Editor of this issue:

Gail Hendler, Ehrman Medical Library, New York University Medical School, 550 First Avenue, New York, NY 10016, S-10, Phone: 212-263-8925, Fax: 212-263-8196, E-mail: hendler@library.med.nyu.edu.

Pharmacogenetics or pharmacogenomics -- what do these terms really mean and why are they important to health information professionals? People differ in their genetic makeup and consequently in their reactions to drugs. This is the premise of pharmacogenetics, which is the field of genetically determined variability in how drugs are metabolized. The broader term pharmacogenomics refers to drug discovery based on knowledge of genes. The boundaries between these two terms are not clear and they are often used interchangeably.

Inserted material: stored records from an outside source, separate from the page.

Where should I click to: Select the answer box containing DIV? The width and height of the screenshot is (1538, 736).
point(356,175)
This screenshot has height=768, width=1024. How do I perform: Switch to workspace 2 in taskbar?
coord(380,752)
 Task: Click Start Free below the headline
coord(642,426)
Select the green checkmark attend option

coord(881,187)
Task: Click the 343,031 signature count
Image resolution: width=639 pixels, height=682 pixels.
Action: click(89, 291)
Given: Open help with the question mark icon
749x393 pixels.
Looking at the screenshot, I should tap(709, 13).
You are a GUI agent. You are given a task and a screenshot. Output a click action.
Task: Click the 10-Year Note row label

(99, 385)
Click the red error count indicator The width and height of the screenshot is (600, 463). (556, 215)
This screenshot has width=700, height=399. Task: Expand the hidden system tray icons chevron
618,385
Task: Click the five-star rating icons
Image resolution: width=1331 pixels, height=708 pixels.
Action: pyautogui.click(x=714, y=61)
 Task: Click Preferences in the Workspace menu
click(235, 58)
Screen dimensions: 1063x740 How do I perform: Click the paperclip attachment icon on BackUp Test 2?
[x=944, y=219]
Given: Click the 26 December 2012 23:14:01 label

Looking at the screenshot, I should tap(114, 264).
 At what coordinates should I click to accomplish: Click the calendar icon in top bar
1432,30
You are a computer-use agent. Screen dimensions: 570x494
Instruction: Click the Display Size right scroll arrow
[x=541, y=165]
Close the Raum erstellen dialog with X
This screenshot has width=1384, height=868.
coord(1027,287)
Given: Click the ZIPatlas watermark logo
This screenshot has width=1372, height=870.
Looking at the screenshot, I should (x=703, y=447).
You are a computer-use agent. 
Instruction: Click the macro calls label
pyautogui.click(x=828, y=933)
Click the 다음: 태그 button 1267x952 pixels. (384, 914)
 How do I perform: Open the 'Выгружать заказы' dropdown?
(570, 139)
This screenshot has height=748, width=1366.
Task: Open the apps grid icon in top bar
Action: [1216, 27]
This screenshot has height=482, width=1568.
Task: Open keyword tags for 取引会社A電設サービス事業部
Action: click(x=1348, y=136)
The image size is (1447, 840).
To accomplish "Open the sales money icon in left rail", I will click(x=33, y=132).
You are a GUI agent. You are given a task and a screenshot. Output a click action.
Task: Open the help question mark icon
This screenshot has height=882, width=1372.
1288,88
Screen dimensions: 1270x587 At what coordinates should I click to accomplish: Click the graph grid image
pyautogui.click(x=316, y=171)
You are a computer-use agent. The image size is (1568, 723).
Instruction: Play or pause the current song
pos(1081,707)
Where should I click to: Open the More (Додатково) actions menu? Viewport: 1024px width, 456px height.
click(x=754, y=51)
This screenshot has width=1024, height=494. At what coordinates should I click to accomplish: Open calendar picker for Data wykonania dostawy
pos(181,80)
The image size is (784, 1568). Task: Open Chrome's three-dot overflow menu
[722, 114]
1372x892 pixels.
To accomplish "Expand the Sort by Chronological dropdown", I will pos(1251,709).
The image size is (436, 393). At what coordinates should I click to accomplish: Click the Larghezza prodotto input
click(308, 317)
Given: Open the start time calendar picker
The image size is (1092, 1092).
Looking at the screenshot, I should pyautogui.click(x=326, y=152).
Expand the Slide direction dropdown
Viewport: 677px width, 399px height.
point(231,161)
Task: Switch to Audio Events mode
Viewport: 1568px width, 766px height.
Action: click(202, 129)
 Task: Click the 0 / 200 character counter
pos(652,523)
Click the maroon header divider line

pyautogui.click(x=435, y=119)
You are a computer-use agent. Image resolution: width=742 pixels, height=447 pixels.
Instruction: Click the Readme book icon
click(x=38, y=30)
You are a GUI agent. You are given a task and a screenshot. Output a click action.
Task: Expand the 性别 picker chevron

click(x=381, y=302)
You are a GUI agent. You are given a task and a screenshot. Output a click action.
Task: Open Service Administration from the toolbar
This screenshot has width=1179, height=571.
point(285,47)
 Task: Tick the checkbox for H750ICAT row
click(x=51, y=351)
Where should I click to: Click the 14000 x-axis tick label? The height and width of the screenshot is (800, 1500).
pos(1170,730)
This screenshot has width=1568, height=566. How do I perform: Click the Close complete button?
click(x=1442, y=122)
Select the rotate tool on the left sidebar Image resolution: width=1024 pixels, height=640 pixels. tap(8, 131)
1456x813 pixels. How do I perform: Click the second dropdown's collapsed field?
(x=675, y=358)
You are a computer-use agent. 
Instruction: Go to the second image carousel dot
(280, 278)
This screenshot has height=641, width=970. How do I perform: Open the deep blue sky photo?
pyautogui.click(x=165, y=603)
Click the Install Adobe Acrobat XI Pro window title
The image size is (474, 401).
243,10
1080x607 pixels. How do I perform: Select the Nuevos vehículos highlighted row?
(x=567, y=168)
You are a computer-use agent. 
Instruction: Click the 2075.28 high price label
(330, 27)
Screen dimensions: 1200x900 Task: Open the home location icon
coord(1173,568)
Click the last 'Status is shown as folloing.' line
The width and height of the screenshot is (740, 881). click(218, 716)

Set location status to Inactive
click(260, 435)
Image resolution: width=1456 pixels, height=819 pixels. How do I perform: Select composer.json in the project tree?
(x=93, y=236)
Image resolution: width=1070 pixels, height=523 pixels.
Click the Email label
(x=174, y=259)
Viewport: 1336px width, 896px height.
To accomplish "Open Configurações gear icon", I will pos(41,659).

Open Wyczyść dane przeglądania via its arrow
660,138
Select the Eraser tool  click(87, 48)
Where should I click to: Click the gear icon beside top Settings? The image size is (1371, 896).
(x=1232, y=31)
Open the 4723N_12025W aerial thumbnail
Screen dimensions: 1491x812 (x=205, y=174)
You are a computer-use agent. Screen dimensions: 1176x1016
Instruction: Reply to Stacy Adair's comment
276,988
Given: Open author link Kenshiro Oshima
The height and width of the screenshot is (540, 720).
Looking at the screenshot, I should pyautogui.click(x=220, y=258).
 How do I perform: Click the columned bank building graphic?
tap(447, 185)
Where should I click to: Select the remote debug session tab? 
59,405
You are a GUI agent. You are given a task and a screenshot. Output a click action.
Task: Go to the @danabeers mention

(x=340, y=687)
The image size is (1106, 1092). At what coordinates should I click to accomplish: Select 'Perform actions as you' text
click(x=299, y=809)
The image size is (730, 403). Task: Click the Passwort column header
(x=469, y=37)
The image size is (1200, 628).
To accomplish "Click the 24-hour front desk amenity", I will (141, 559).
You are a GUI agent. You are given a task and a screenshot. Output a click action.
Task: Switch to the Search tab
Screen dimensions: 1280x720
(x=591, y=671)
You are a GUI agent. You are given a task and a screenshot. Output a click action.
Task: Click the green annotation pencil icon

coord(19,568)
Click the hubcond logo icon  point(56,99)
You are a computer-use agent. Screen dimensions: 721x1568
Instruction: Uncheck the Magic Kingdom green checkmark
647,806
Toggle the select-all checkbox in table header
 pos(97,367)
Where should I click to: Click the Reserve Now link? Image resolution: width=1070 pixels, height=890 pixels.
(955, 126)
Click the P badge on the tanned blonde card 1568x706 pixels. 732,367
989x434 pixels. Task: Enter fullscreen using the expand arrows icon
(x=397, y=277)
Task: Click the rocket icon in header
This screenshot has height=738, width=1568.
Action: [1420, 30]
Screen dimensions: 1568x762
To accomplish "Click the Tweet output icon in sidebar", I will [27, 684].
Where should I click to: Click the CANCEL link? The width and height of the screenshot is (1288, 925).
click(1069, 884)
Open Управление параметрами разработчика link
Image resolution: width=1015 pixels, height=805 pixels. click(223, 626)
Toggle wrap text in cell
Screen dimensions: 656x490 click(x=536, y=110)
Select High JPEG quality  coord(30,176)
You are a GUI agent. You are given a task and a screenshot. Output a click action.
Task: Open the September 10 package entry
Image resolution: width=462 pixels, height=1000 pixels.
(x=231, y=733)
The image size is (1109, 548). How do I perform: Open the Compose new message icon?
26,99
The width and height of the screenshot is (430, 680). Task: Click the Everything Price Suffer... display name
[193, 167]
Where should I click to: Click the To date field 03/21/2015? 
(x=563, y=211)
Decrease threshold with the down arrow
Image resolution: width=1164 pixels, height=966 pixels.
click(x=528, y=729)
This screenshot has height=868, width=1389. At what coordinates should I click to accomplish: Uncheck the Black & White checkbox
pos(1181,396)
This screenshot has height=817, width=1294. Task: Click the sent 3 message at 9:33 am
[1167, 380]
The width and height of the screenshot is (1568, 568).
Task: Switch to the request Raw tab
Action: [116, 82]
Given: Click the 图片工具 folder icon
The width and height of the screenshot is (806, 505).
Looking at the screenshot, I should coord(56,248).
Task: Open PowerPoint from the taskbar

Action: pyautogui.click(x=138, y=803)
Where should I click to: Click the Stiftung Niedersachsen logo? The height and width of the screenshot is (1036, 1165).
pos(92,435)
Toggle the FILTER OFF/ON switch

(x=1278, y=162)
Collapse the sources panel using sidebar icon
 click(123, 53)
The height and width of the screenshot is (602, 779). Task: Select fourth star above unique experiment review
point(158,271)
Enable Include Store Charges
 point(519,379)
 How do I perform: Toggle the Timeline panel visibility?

Pharmacogenomics combines traditional pharmaceutical sciences such as biochemistry with annotated knowledge of genes, proteins, and single nucleotide polymorphisms (SNPs). SNPs will be covered in a future Brave New World column. Identification and mapping of genetic variations are fundamental to pharmacogenomics. Genes provide the manufacturing instructions for all of the proteins. Some proteins actually "turn on" certain medicines, by switching them from an inactive form to an active one. For example, the painkiller codeine is a medicine that is "switched on" in this way by proteins. Reactions to drugs may include lack of effect, reduced effect, normal effect, increased effect or adverse effects. Fagerlund and Bratten explain the science behind pharmacogenomics in more detail.

With the growing application of pharmacogenomics, the one-drug-fits-all approach may be replaced by one in which variants of drugs are specially tailored to subgroups of populations. Sherrid explores why drug companies often have little motivation to segment the market for blockbuster drugs and how biotech firms use pharmacogenomics to develop safety and efficacy tests to determine who should and should not be treated with a particular drug. Clinical and epidemiological studies are needed to fulfill the promise of gene-targeted drug interventions. Khoury and Morris outline three areas of inquiry:

1. how drug response varies among individuals with different genotypes (genetic makeup),
2. what the prevalence of relevant genotypes is in the population and in relevant subpopulations, and
3. whether and to what degree other environmental factors (such as other drugs and diet) interact with genetic factors to influence drug response.